Presos em um vácuo de
incertezas entre a tragédia e a dor. O agudo dos gritos de horror substituído
pelo desesperador silêncio do medo. As ruas, ainda não tão vazias quanto
deveriam, transparecem que o fundo do poço é muito mais profundo do que a
escuridão em que estamos. As estrelas se apagam, enquanto as luzes continuam
acesas em cada janela. O céu só pode ser visto pelas molduras da janela e do quintal. Os
passarinhos são mais livres do que nós, engaiolados em casa ou presos à
submissão de precisar sair todos os dias, refletindo o privilégio que é poder
se aprisionar voluntariamente. No caminho entre o carnaval e o natal, caímos no
abismo, abismo este já vivido onde não tem carnaval. Meus olhos inebriados de
lágrimas, como todas as cabeças nebulosas de dúvidas. Aflição, medo, cansaço...

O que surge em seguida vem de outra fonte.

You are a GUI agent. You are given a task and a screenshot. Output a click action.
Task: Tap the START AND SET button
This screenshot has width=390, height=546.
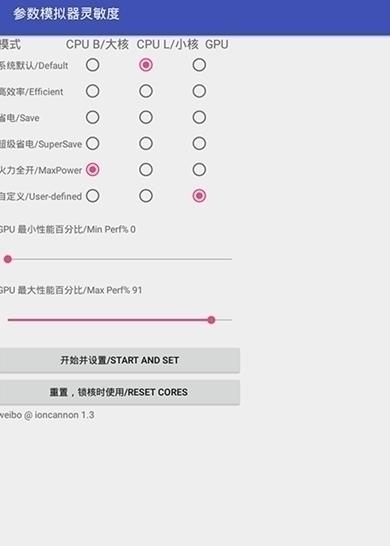pyautogui.click(x=119, y=360)
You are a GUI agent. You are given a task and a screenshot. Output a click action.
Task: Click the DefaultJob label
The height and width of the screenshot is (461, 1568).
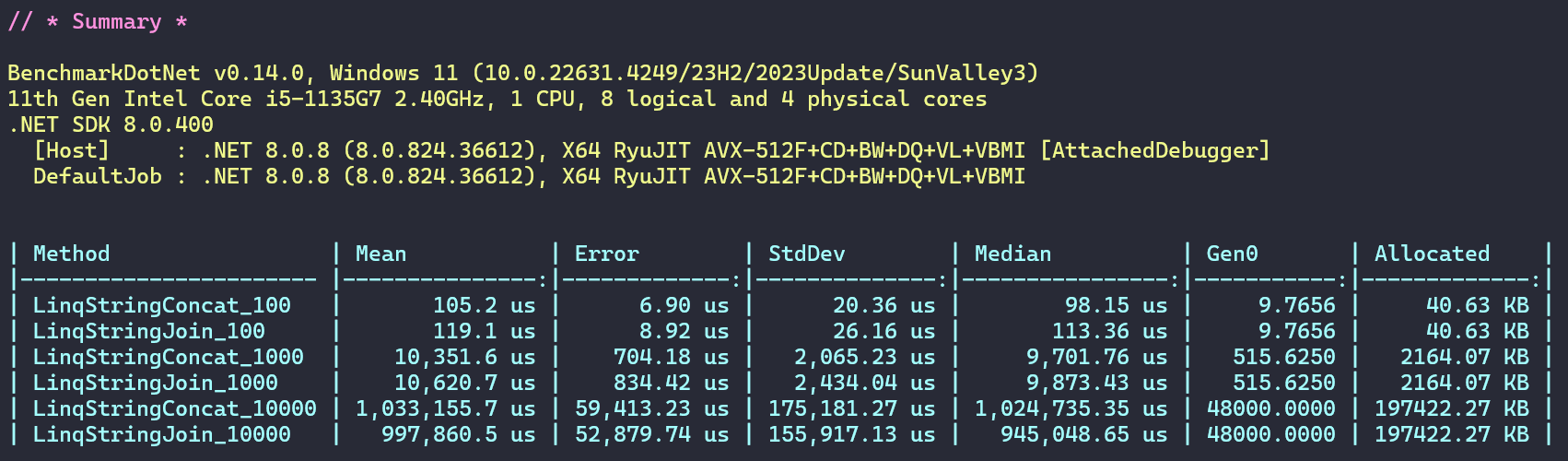coord(98,176)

É como reviver a morte todos os dias, sem que ela tenha acontecido de perto,
com o medo incontrolável de um “ainda” no meio da frase anterior. Submersos em
ignorância, em uma pandemia que descortinou desigualdades que antes tentavam
passar despercebidas à alienação (quase) coletiva de que tudo estava bem. O
tempo não para, aos domingos eles berram nas capitais, pintados de verde e
amarelo, apossando-se indevidamente dos símbolos nacionais. A vida não tem vez diante da insensatez. O amor que sufoca o peito pelo medo de perder e perder de
novo. O amor de quem já perdeu e não quer perder novamente. O receio de se
perder dentro da própria cabeça e da própria casa. Tentamos nos agarrar à
esperança do louro trazido pela pomba branca, mas a tempestade fora da arca não
para e não sabemos quanto tempo irá durar. A pomba pode voar, nós não, e a arca
está naufragando. Há inúmeros parênteses no meio dessa história, escritos pelos
pares de olhos que leem esse amontoado de palavras, também pelos olhos que
choram e pelos que nunca lerão, porque fecharam. As coisas não vão ficar bem, pois
não há amanhã sem hoje, e as feridas de hoje são incuráveis. Quando será o fim?

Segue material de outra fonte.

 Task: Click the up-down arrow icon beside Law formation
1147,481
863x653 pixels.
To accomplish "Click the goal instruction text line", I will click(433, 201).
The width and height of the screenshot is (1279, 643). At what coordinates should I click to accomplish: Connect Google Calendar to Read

Não sei. Como eu disse: estamos presos em um vácuo de incertezas entre a
tragédia e a dor. O futuro próximo só pode ser ruim, seja como for.
05/05/2020.
Há aproximadamente 50 dias começou a quarentena no Brasil (para alguns).
Hoje somamos quase 7.500 mortes por Covid-19.
O intuito deste texto não é transmitir otimismo.